No good news on the savings front yet
In real terms, Household Disposable Income growth also slowed in the 4th quarter, from 1.6% year-on-year in the previous quarter to 1.4%. This is still a higher growth rate than the 1% year-on-year economic growth rate, in part supported by very low consumer inflation during 2015. However, a noticeable rise in Consumer Price inflation in recent months suggests that this source of support for real disposable income growth will diminish in 2016.
A key risk, in such times where real disposable income growth is under pressure, is that the savings rate suffers, because households are normally reluctant to cut their material lifestyle.
Indeed, examining consumption expenditure and the savings rate this may well be the case. Real Household Consumption Expenditure grew year-on-year by 1.6%, slightly faster than Real Disposable Income growth, leading to a further mild deterioration in the already-dismal savings rate.
From a Net Dis-Savings Rate of -2.3% of Disposable Income in the prior quarter, this rate deteriorated to -2.4% in the final quarter of 2015. A Net-Dis-savings rate implies that the Gross Saving that exists is insufficient to cover depreciation on fixed assets owned by the Household Sector. This rate has deteriorated from -2.2% of Disposable Income at the end of 2014, and from 0% as at the end of 2009.
Therefore, whilst the Household Sector has made noticeable progress in lowering its Debt-to-Disposable Income Ratio since 2008, the same cannot be said for the other important ratio, i.e. the Savings Rate.
This is potentially a key shortcoming, given the current period of economic stagnation we find ourselves in. A sluggish economy implies slower asset price growth, the result being that year-on-year growth in the Value of Net Wealth has been very slow of late. At 4.1% year-on-year growth in the 4th quarter of 2015, Net Wealth growth is below inflation, thus declining in real terms.
This has meant the 3rd consecutive quarter of mild decline in the Household Sector Net Wealth-GDP Ratio, from 363.4% in the 1st quarter of 2015 to 345.9% in the 4th quarter.
Households thus need to think about saving more in order to compensate for weaker growth in wealth, should assets not perform as they did in better times.
Greater levels of job shedding a key near term risk for the household sector
Average Per Worker Formal Sector Labour Remuneration continued to outpace general economy-wide inflation in 2015, averaging a 7.4% year-on-year rate of increase for the 1st 3 quarters of 2016, while CPI inflation averaged near to 4.5% year-on-year for those 3 quarters.

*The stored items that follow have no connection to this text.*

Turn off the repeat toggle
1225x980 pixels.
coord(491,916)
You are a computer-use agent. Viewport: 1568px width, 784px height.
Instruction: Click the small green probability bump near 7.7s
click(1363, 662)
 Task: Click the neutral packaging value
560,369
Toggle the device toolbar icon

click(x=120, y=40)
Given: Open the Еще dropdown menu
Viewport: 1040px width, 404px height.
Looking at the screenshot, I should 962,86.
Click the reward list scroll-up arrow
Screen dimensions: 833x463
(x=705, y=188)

These above-inflation average wage increases have been a recurring theme for some years, and have led to a steady rise in the Domestic Wage Bill’s share of GDP. That, in turn, translates into a shrinking economy-wide Gross Operating Surplus.
The end result of this rising Wage Bill/GDP ratio therefore appears to be labour shedding by the Commercial Sector on its way. Indeed, for the 1st 3 quarters of 2015, Formal Sector Employment had declined year-on-year by -0.7%, and we would expect more to come in 2016.
Above inflation wage increases, therefore, encourage greater inequality in the Household Sector.
Summing up, we have made noticeable progress in lowering the overall Household Sector Debt-to-Disposable Income Ratio, thereby reducing its vulnerability to interest rate hiking or economic growth “shocks”. But the Household Sector is making no progress on the savings front, and this may become a problem should we indeed be going into a lengthy period of economic stagnation where asset prices perform poorly and net household wealth battles to grow. Under such a scenario, a substantially higher savings rate would be crucial in compensating for a lack of asset price growth.
Certainly it appears like tougher times ahead for the Household Sector, with pedestrian real disposable income growth of late, and hints of labour shedding starting up, as the Commercial Sector attempts to contain a wage bill that is growing at a faster rate than the economy.